Appellate Panel Found No Prejudice For Premature Costs Memorandum Filing and Affirms Most Awarded Costs To The Defense.
Doe v. Santa Cruz-Monterey-Merced Managed Medical Care, Case No. H051821 (6th Dist. Apr. 17, 2025) (unpublished) is a situation where a defendant obtained summary judgment against plaintiff on a Confidentiality of Medical Information Act (Civ. Code, §56) claim.
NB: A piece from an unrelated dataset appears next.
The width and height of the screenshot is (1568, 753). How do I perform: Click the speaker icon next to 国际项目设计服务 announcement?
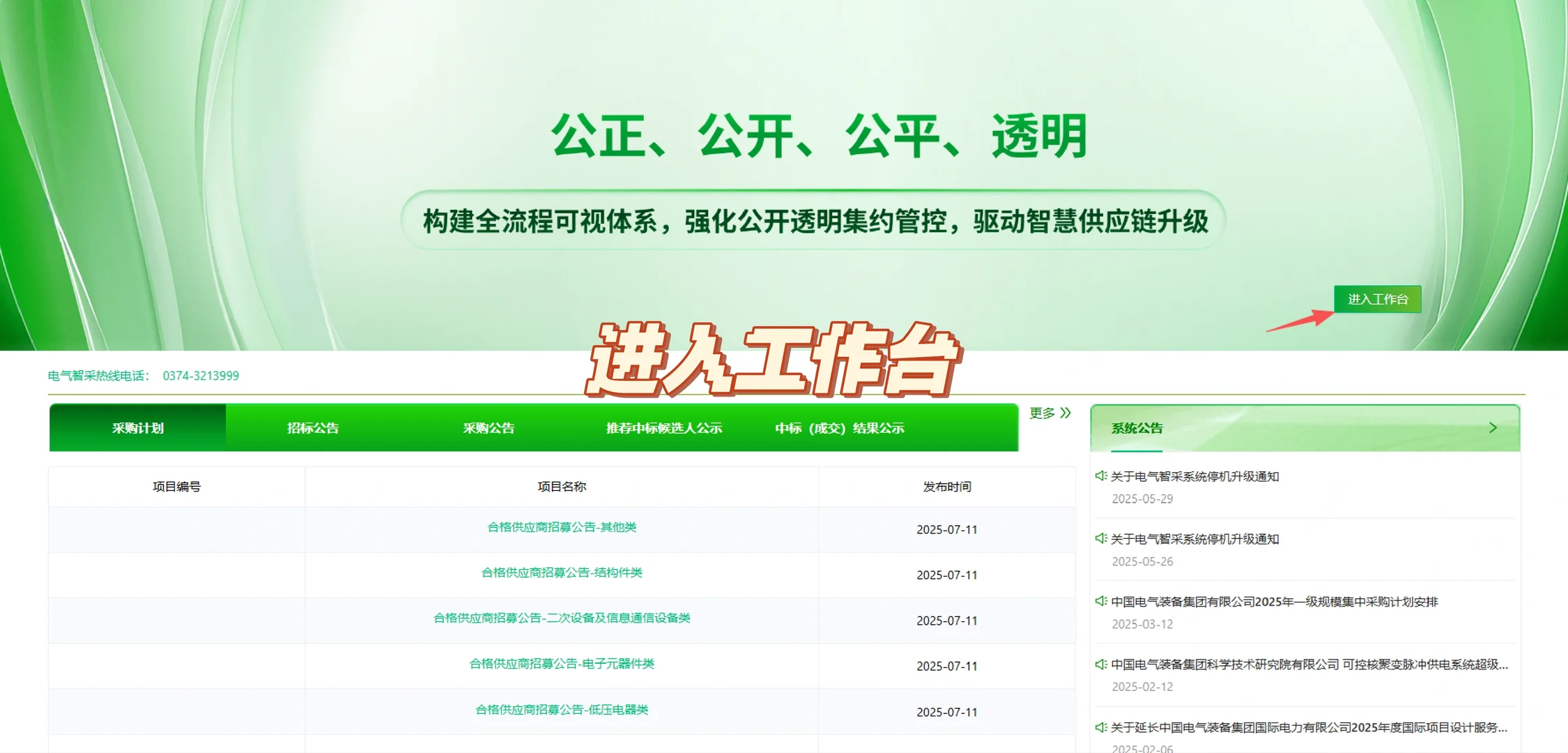[x=1102, y=727]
Defendant filed a costs memorandum for recovery of routine costs, which the lower court granted after taxing certain costs such that the ultimate award was $19,065.72.
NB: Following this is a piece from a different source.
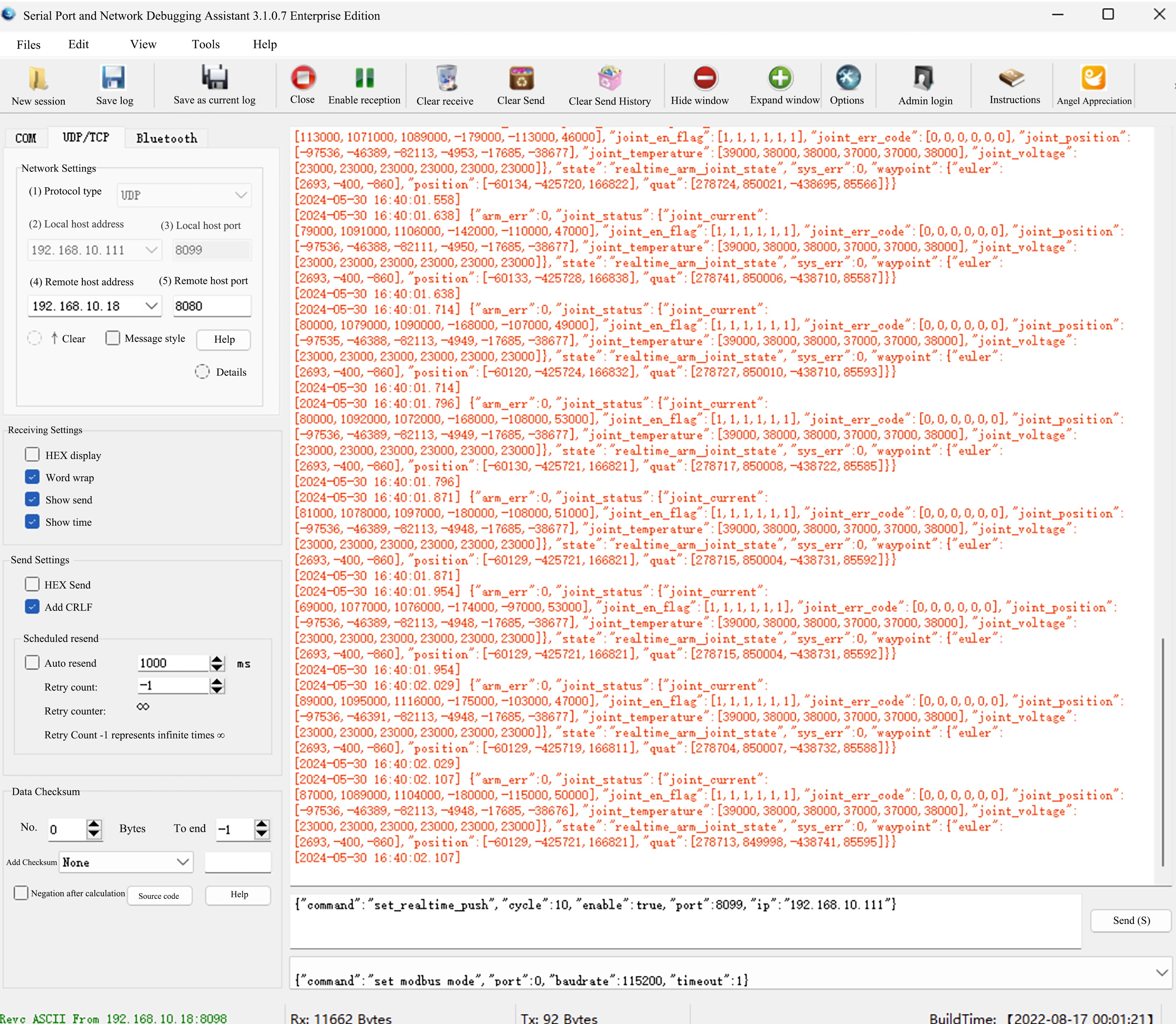Click the green Expand window icon
The height and width of the screenshot is (1024, 1176).
(x=780, y=78)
Plaintiff appealed on three grounds, losing two and gaining some minor traction on the third.
The initial argument that the premature filing of the cost memorandum was infirm was found unpersuasive, because it is a mere irregularity and there was no prejudice because the lower court did conduct a hearing on the cost issues.
The second argument was that the CMIA does not allow recovery of costs to a prevailing defendant because the statute only mentions recovery of fees and costs to a prevailing plaintiff. The appellate court rejected this argument because nothing in the CMIA disallows recovery of costs to the defense, relying on analogous reasoning from the California Supreme Court’s Murillo opinion in reaching that conclusion.
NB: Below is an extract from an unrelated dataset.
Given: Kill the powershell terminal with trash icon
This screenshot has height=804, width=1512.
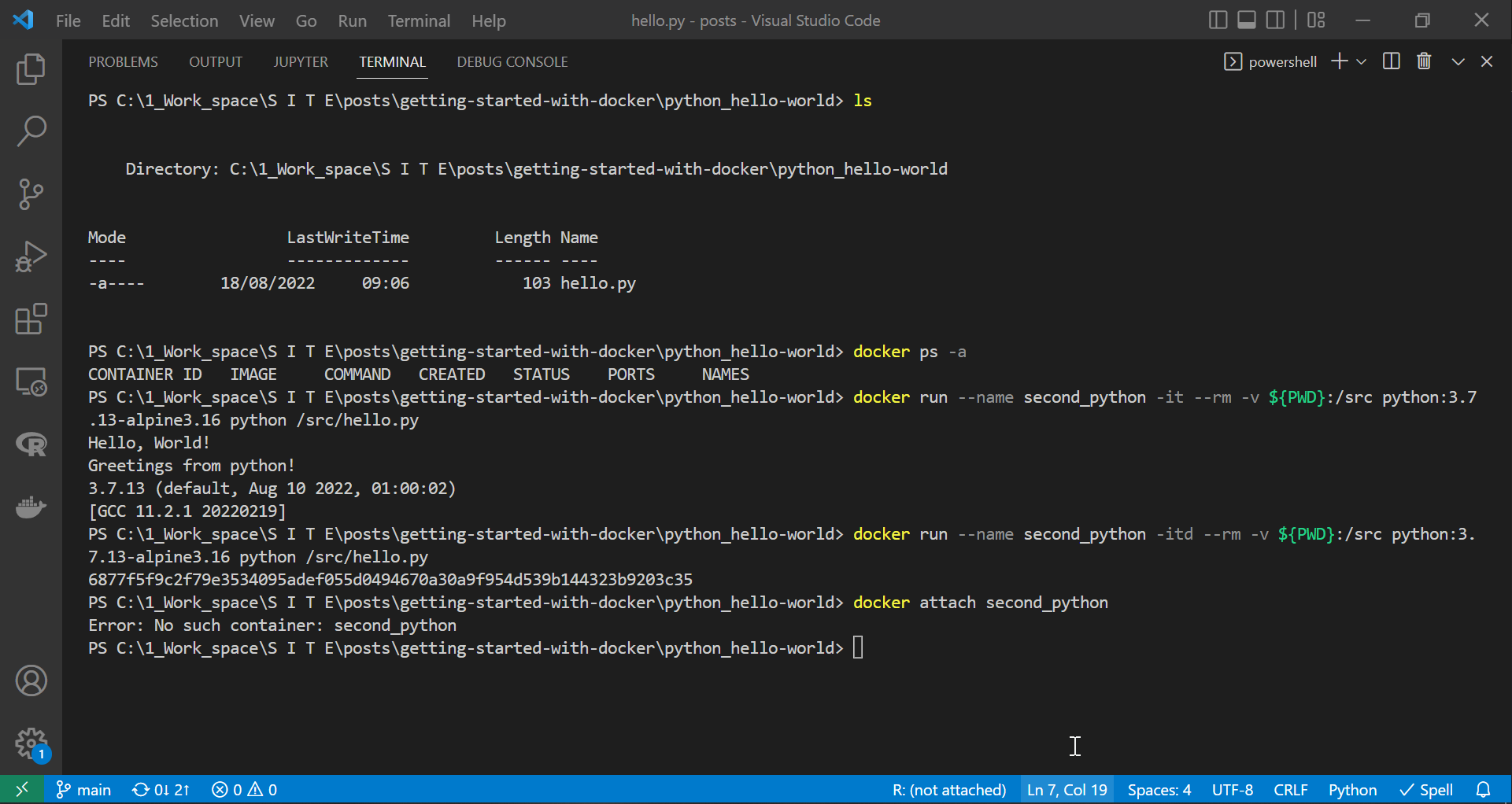Looking at the screenshot, I should [x=1423, y=61].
Finally, the appellate court sustained the lower court awarding these costs: (1) videotaping depositions; (2) eCheck fee added to electronic filing charges; (3) remote appearance notice filing fees; (4) electronic filing fees charged by a third-party provider; (5) discovery motions; and (6) withdrawn motions. However, it did reduce the costs award a little more by finding that a Portland attorney saying she had a San Francisco office should not have garnered deposition travel and meal expenses to the Bay Area office, as well as finding that electronic serving of document costs were merely convenient rather than necessary to the litigation.